Whitman & Education Reform

Last night my good friend Lance Izumi joined Meg Whitman (and a few other friends and fans) at a special movie preview of “Waiting for Superman.”  Izumi, for those of you who don’t know him, is the senior director of education studies at the Pacific Research Institute for Public Policy and co-author of the book “Not as Good as You Think: Why the Middle Class Needs School Choice”  (and is featured on the FR home page today.)  He is also featured in the new "Waiting for Superman" movie, which was made by Academy-award winning documentary director Davis Guggenheim ("Inconvenient Truth"). 

Whitman has seen the film and thinks it is a must-see for people who care about kids and education.  Education has been one of her three "must fix" issues in her campaign for governor–as it should be.  If government can do three things–get out of the way so the economy can grow, control government spending and growth and heal the state’s education system so that all children have access to a high quality education–the people will be content.  And the politicians won’t see the kind of horrible numbers that the legislature and Governor Schwarzenegger saw in the most recent Field Poll.  But none of that is happening right now.  

As Whitman’s campaign manager reminded supporters in an email this morning, Meg has a plan for reform:  "Get more money directly into the classroom, eliminate the charter school cap, grade every public school A-F so parents can easily see how well their child’s school is performing and give them a fast-track process for charter school conversion.  Meg believes good teachers are the gems of our system and she will reward the best teachers and stand up to the teacher unions."

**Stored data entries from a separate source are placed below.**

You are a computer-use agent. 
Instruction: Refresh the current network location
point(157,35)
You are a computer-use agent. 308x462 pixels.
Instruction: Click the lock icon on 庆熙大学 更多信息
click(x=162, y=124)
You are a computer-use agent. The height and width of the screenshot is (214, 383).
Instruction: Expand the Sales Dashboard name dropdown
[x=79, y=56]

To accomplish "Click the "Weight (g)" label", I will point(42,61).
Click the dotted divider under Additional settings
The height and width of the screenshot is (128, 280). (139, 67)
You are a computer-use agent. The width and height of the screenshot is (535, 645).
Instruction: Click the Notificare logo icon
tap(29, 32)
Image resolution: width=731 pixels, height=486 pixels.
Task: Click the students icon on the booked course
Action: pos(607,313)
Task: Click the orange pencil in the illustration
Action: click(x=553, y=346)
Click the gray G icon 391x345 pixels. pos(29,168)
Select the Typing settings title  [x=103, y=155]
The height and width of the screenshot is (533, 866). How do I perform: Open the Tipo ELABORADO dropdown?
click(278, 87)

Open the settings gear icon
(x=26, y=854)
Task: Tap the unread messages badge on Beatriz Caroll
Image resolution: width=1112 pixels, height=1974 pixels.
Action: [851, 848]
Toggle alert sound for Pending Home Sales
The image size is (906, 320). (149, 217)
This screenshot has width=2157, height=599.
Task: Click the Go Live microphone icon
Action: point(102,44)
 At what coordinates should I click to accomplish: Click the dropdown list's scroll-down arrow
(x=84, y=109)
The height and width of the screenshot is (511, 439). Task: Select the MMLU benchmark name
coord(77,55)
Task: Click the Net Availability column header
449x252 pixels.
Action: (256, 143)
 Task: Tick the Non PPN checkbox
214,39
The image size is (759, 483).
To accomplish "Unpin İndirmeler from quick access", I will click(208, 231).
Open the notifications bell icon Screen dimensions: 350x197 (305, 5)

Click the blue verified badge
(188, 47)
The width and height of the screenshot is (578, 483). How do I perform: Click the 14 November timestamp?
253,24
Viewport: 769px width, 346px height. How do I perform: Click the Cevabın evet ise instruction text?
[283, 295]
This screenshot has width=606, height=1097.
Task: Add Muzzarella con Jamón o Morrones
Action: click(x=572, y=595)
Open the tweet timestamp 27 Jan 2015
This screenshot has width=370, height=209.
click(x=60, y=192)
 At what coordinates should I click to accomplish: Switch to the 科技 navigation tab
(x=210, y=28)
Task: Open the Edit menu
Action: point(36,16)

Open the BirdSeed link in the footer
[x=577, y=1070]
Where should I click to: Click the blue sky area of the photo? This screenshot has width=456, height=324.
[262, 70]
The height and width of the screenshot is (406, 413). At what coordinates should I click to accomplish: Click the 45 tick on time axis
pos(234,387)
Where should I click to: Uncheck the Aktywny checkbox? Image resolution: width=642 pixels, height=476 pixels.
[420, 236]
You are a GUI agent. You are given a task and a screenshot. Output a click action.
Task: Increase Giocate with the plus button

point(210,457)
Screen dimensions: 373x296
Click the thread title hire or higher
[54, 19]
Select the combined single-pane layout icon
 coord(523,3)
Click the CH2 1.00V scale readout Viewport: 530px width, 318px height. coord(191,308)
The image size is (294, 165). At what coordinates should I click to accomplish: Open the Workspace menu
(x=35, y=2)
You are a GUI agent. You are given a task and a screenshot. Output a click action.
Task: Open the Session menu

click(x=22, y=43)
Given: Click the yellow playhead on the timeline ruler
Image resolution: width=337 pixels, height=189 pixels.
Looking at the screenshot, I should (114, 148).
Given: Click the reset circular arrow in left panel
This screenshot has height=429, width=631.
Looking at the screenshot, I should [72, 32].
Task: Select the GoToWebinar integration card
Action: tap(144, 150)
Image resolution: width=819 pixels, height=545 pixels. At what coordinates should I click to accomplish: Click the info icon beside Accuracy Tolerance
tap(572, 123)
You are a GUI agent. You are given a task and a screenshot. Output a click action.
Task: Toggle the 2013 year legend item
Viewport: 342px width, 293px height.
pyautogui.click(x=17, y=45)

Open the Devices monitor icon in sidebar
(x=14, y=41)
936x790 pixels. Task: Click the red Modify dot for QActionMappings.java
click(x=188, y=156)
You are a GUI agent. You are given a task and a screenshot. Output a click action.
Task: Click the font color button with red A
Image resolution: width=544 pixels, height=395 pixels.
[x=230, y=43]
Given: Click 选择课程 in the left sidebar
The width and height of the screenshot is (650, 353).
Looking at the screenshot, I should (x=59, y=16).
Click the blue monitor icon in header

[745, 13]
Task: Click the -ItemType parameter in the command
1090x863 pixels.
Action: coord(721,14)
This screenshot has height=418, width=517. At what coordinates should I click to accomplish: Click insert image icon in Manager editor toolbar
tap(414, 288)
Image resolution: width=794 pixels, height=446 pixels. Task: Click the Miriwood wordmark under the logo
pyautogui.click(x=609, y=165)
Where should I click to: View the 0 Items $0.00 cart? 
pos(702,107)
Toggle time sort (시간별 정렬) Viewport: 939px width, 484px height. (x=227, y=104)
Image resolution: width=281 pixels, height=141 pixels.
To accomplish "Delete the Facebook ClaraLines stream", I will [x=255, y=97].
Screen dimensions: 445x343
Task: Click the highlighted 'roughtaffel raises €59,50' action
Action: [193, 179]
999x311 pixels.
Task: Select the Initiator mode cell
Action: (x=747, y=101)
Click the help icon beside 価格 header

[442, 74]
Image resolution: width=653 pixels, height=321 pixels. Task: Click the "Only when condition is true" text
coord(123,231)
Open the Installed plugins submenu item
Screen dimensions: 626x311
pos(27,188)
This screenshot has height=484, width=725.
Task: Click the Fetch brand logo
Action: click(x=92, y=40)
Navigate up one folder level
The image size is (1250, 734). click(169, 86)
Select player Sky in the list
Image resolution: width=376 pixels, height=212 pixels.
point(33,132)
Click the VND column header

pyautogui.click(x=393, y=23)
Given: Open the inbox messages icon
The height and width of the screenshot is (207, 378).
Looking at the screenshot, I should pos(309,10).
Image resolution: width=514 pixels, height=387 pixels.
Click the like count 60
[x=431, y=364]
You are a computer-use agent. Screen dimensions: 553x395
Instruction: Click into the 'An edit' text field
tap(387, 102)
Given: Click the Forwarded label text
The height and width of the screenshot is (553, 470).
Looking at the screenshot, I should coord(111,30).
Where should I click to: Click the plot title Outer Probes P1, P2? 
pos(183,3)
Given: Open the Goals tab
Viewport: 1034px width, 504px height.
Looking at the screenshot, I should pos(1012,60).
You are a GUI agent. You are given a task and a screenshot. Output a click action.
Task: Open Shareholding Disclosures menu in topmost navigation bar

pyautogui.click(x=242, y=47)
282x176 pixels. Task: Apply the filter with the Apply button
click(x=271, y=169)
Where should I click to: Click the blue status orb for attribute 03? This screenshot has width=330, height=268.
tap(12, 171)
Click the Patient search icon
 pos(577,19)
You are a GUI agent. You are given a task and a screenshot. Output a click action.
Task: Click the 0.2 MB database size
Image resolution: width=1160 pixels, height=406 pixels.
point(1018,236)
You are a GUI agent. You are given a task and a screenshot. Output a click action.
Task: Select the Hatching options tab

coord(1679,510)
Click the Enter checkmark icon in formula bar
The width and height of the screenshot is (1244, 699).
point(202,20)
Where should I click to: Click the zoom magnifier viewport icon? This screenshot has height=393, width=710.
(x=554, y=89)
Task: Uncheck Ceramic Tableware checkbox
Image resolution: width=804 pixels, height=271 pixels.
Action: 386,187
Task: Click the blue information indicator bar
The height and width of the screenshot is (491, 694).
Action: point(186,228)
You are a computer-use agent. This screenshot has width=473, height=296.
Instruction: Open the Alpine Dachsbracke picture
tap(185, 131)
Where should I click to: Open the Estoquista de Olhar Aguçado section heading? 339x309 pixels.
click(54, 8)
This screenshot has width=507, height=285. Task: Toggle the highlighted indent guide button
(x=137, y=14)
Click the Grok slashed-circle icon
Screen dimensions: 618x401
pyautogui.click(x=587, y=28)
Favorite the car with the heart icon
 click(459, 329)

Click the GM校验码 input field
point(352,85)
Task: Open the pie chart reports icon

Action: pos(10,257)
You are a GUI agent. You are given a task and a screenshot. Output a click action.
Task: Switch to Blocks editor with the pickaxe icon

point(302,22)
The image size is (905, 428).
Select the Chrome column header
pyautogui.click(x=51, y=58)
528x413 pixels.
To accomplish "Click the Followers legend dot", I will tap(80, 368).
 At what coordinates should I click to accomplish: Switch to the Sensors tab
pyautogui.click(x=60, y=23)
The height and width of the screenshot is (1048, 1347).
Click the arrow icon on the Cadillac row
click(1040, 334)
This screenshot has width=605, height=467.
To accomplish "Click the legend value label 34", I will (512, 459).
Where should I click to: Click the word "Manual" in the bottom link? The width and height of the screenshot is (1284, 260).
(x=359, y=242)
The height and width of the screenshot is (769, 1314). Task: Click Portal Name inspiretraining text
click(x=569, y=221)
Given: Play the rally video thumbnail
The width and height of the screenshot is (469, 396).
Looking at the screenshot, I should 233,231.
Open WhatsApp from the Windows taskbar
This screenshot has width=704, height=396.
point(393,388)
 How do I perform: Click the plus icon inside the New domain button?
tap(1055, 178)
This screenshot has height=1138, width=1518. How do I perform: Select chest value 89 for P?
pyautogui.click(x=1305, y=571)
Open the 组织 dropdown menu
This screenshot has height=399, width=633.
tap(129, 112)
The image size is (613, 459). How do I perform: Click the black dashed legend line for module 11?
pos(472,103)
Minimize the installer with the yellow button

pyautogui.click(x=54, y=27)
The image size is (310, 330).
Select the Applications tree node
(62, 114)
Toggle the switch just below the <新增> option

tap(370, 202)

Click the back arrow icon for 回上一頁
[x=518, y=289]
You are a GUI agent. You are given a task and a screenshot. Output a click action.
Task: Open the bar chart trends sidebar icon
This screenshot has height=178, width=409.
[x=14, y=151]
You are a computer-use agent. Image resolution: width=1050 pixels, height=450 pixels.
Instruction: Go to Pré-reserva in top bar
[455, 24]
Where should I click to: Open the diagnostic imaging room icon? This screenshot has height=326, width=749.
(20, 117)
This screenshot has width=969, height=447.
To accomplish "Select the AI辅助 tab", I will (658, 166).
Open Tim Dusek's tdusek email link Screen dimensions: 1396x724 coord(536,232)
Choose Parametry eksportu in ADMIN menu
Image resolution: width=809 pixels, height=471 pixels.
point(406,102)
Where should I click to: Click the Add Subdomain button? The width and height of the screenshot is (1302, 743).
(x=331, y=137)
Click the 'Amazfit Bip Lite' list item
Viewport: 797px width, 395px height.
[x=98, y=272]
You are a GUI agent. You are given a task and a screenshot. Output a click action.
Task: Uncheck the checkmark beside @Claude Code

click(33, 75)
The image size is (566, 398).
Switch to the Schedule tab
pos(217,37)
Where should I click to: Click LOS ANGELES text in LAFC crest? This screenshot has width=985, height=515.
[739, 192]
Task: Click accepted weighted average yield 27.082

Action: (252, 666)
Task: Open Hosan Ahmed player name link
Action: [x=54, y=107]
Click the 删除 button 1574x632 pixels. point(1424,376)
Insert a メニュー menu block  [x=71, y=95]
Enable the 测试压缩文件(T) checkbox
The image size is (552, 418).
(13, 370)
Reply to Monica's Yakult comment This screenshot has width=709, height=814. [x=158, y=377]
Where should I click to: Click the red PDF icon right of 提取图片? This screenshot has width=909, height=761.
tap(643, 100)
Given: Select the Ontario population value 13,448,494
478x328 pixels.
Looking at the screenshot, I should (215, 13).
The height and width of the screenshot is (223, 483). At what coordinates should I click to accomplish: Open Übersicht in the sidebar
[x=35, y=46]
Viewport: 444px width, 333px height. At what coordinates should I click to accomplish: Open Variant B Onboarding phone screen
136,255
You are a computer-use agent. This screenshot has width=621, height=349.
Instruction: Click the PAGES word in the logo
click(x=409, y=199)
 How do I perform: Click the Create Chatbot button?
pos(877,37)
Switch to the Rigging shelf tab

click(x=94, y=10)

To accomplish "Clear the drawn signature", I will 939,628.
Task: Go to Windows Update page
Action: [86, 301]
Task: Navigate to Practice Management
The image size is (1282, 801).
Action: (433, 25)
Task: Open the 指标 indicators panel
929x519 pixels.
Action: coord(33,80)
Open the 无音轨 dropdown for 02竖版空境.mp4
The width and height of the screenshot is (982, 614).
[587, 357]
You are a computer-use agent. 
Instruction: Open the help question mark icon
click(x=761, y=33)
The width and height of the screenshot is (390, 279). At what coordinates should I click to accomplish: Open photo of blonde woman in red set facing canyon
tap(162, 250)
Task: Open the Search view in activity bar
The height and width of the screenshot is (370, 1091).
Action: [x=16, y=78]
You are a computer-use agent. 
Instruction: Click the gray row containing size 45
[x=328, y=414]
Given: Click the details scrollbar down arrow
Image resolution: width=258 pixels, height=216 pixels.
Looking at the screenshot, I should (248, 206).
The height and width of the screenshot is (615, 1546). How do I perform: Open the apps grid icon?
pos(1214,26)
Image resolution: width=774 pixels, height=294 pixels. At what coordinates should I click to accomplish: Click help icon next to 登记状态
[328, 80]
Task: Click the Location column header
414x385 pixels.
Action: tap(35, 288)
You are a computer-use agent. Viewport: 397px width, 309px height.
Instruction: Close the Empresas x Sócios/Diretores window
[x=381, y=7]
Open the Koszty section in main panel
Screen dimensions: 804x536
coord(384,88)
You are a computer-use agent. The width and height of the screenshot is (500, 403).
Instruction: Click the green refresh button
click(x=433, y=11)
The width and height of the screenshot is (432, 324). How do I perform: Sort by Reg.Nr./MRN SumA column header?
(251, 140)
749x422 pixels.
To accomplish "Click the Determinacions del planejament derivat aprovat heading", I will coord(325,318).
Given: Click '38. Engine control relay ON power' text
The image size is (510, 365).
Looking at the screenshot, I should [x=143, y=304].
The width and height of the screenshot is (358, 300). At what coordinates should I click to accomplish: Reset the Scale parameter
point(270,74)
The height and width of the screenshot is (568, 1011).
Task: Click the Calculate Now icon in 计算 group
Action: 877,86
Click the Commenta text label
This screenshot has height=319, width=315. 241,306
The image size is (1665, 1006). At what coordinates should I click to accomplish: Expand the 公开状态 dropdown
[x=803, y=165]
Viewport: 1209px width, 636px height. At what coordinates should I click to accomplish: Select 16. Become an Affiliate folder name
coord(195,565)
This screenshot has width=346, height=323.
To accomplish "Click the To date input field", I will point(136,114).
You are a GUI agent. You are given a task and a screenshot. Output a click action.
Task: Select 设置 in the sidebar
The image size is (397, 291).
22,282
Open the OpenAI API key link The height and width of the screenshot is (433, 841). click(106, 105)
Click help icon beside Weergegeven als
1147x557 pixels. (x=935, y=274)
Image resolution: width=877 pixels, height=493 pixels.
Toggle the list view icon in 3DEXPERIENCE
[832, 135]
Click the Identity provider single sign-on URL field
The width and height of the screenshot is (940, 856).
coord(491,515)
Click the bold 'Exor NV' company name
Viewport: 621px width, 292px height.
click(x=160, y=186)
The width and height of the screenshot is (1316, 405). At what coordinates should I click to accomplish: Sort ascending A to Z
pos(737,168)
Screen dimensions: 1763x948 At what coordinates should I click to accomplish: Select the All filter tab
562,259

I’m sure that the Whitman campaign is a little nervous as she prepares for her first debate this evening.  But (since I’m not the one on the stage) I’m looking forward to it.  I think that Meg Whitman has the same appeal that George Deukmejian did when he succeeded Jerry Brown as governor.  At the end of Brown’s tenure, California was the laughingstock of the nation.  People wanted calm, visionary leadership, and that’s what they got with George Deukmejian.  After a movie star governor who failed to live up to the public’s expectations, I think the public is again looking for calm, visionary leadership–and that’s not Jerry Brown.  I think if Meg reminds people that she is a leader, that she has a plan, that she is not Arnold or Jerry and that she wants to move to Sacramento to work with all sides to fundamentally fix California, she’ll do just fine tonight and on Election Day. 

Note:  "Waiting for Superman" opens in Friday, October 8th.